● **TRY IT**
Copy task, pictures excluded: set down exactly the lines from the one containing "You are a computer-use" to the end of the data below.

● **Dataset entries**
+++++

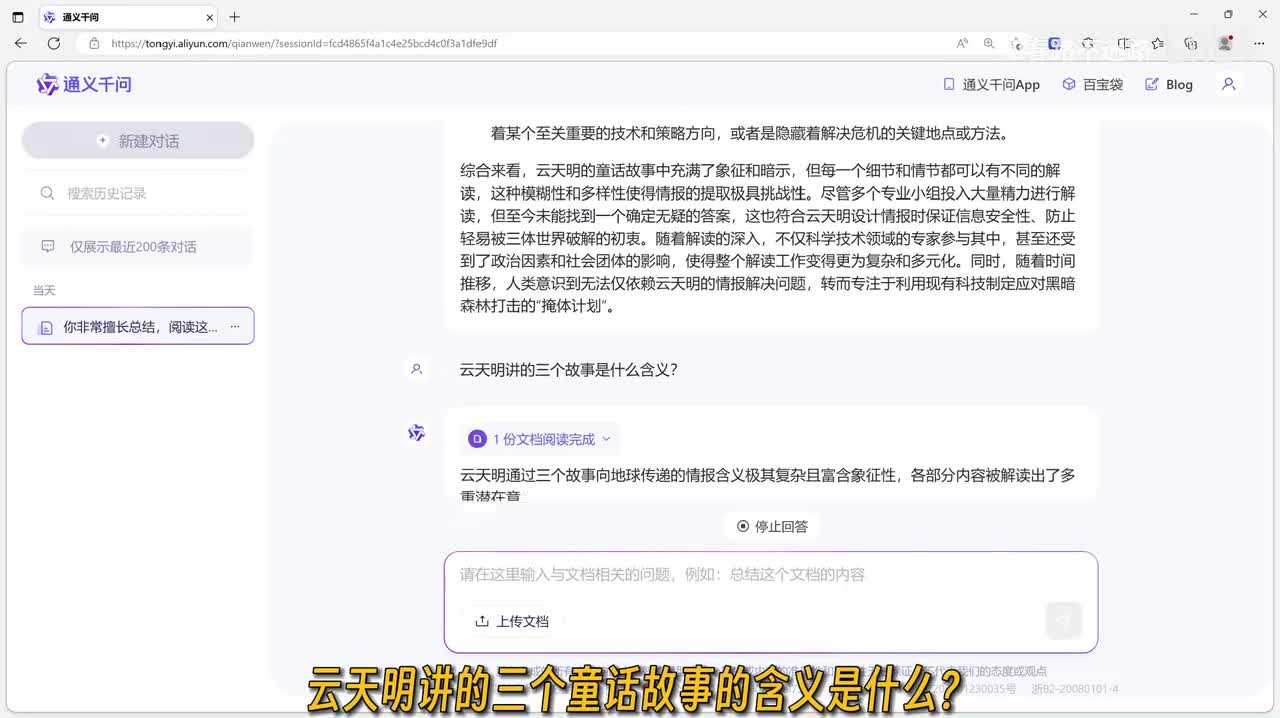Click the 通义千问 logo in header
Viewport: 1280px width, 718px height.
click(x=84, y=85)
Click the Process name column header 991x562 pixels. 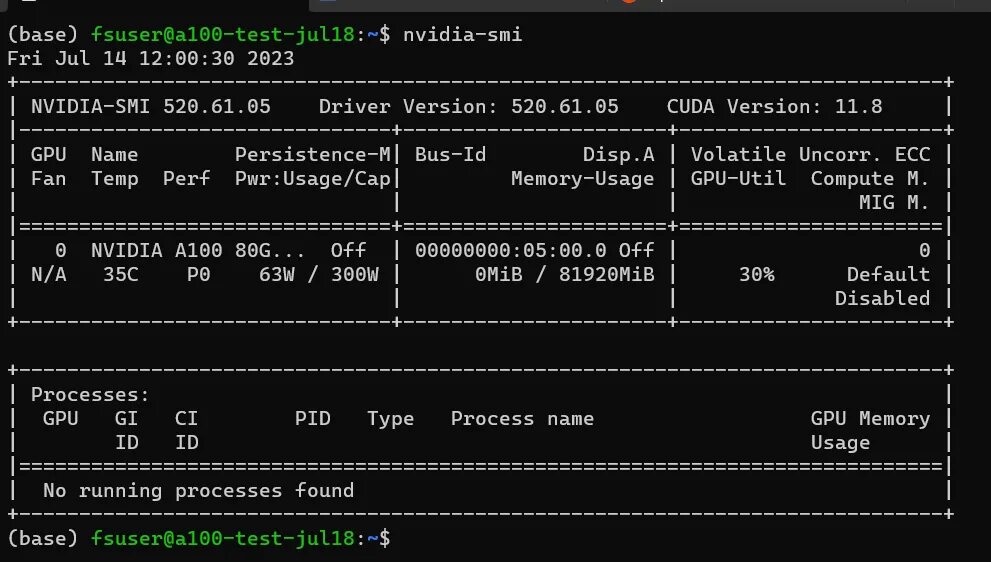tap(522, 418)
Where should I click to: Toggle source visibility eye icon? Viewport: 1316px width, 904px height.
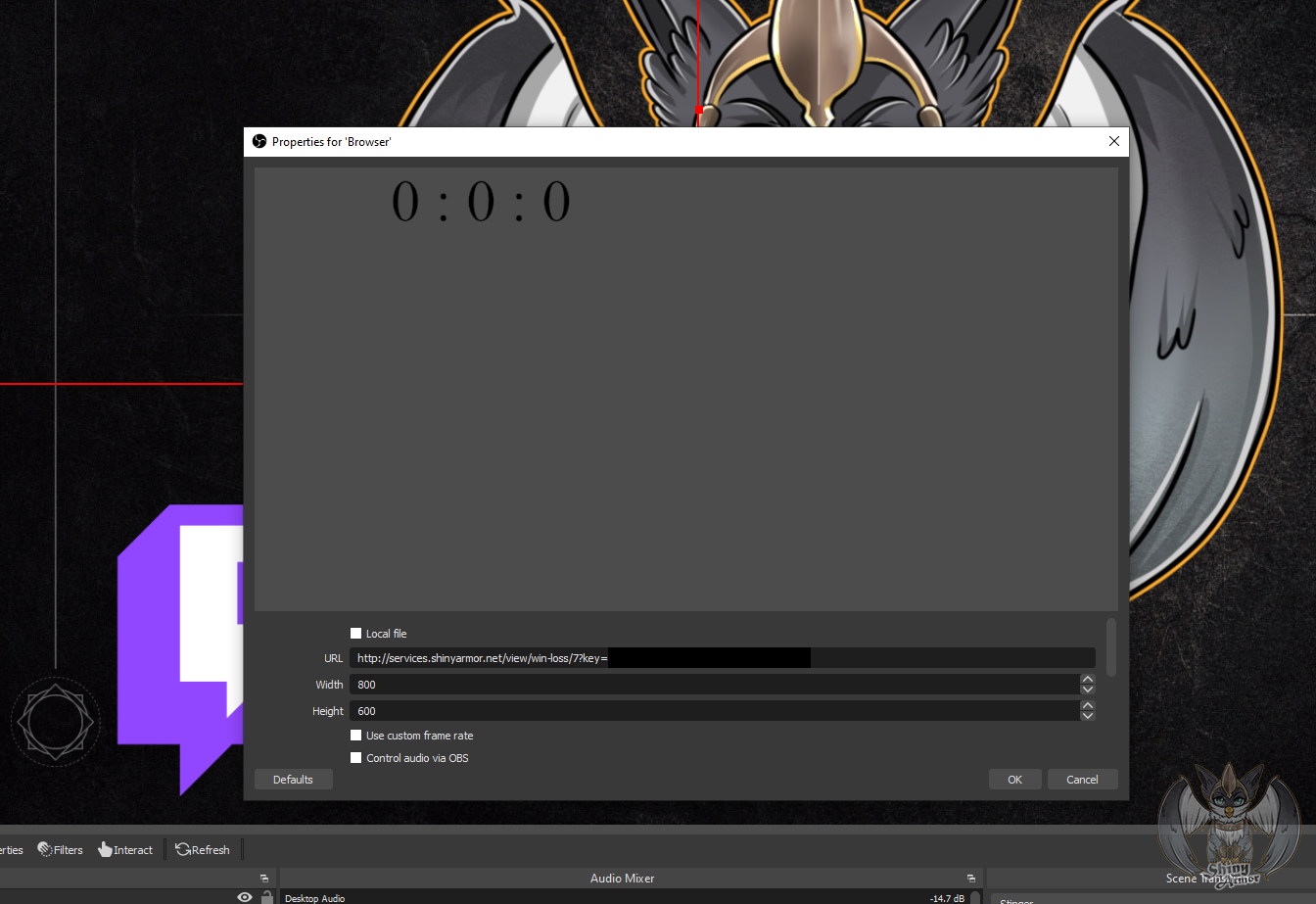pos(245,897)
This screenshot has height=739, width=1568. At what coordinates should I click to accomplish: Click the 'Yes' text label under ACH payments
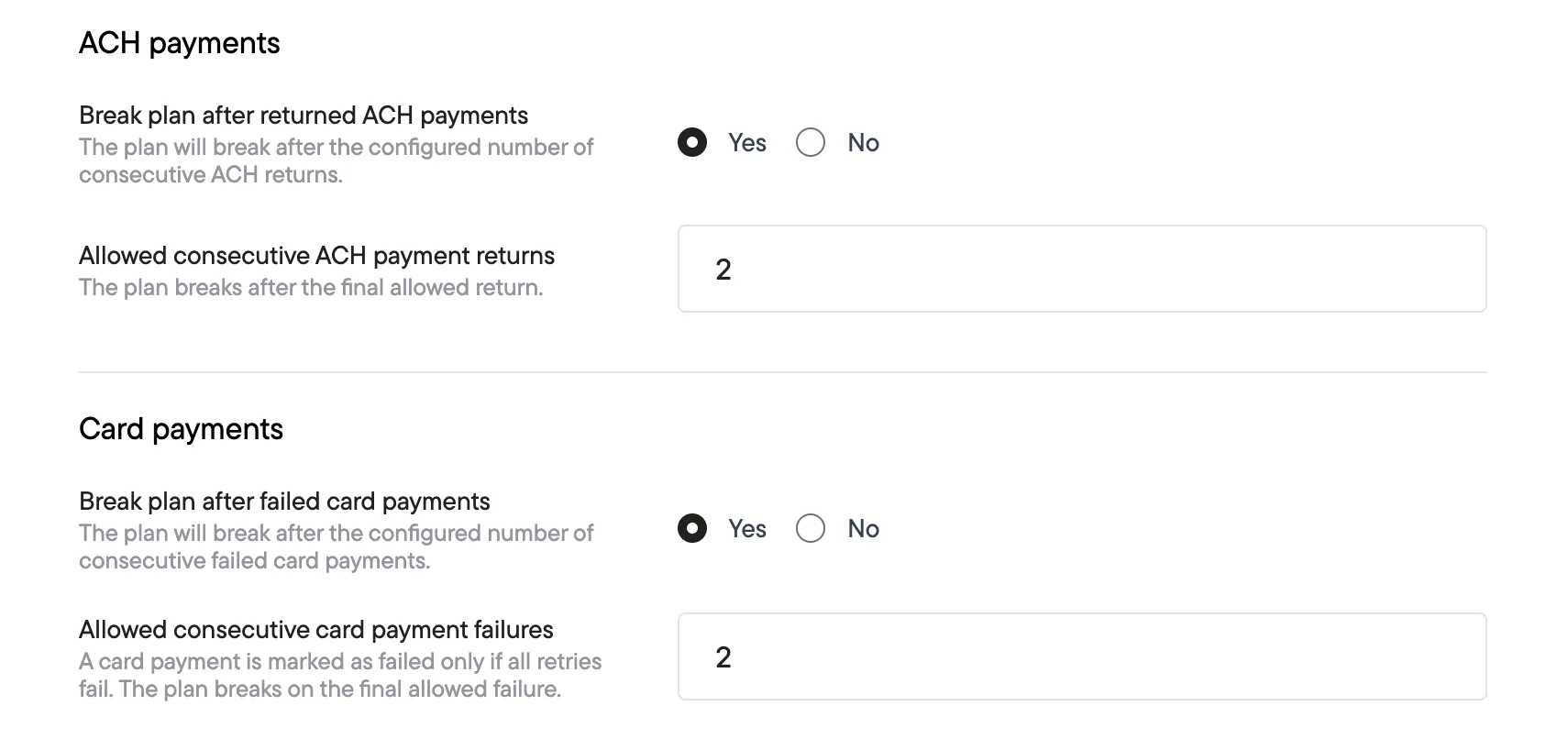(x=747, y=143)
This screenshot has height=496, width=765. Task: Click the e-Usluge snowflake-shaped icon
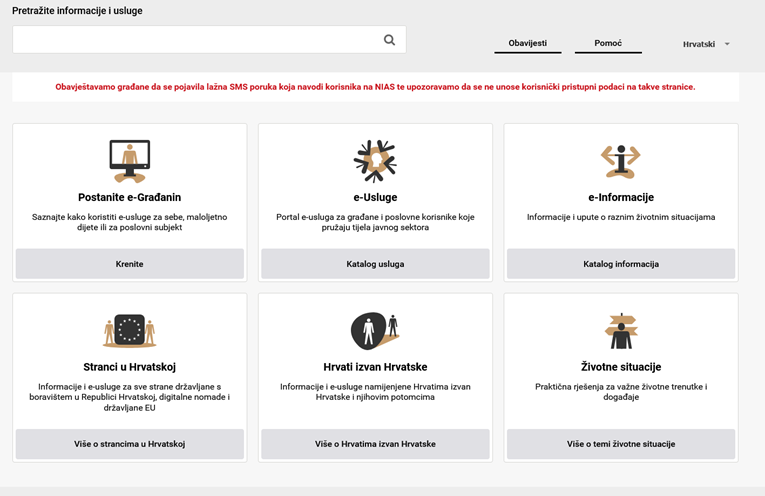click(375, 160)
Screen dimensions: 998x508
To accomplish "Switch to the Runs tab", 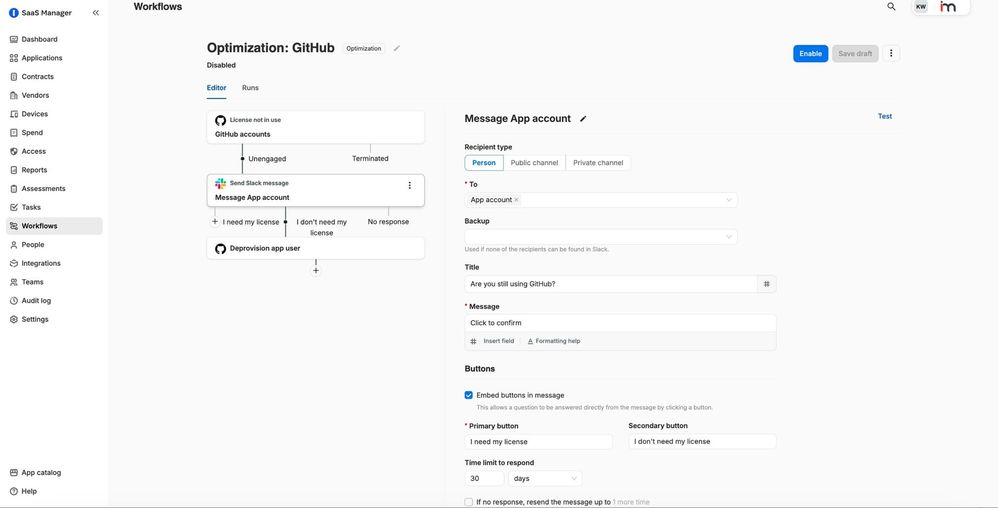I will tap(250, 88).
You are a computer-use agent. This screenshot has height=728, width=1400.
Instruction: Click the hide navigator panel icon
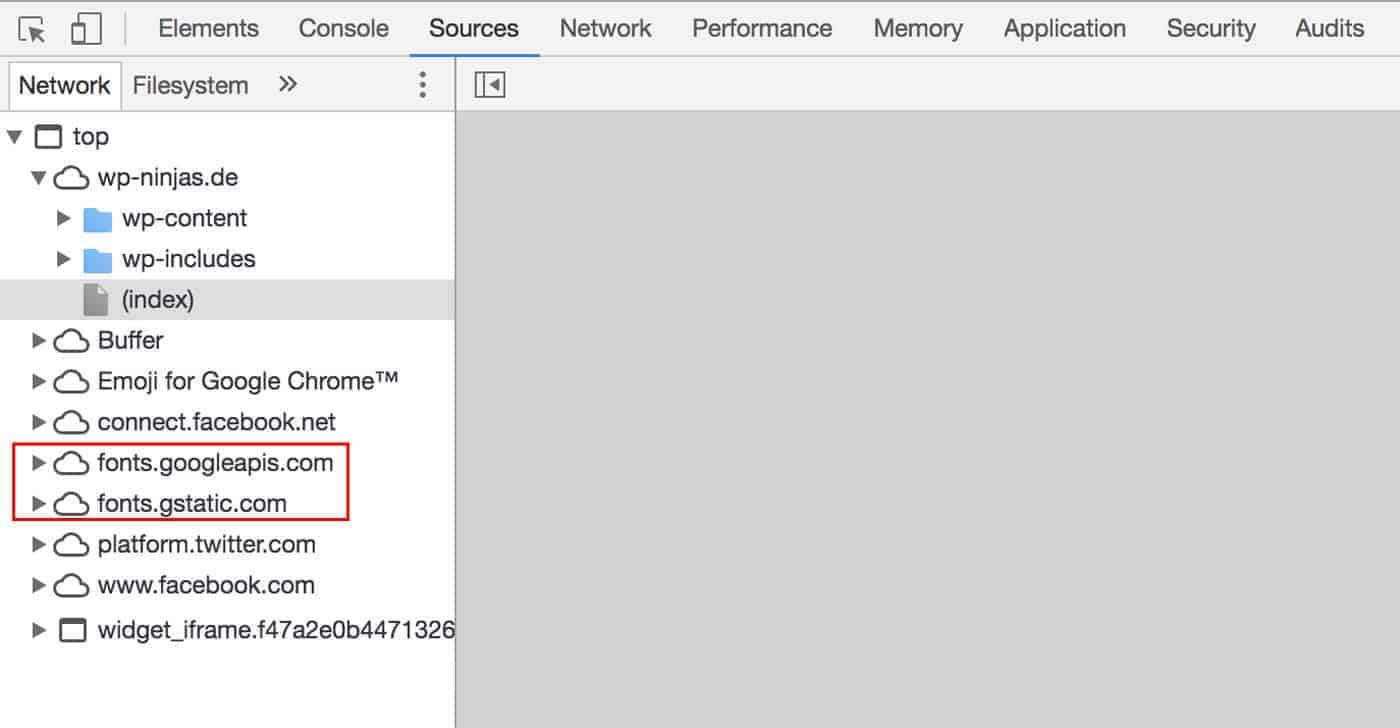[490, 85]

+++++

● **OUTPUT OF THE EXERCISE**
You are a computer-use agent. This screenshot has height=728, width=1400.
Instruction: Click the hide navigator panel icon
[490, 85]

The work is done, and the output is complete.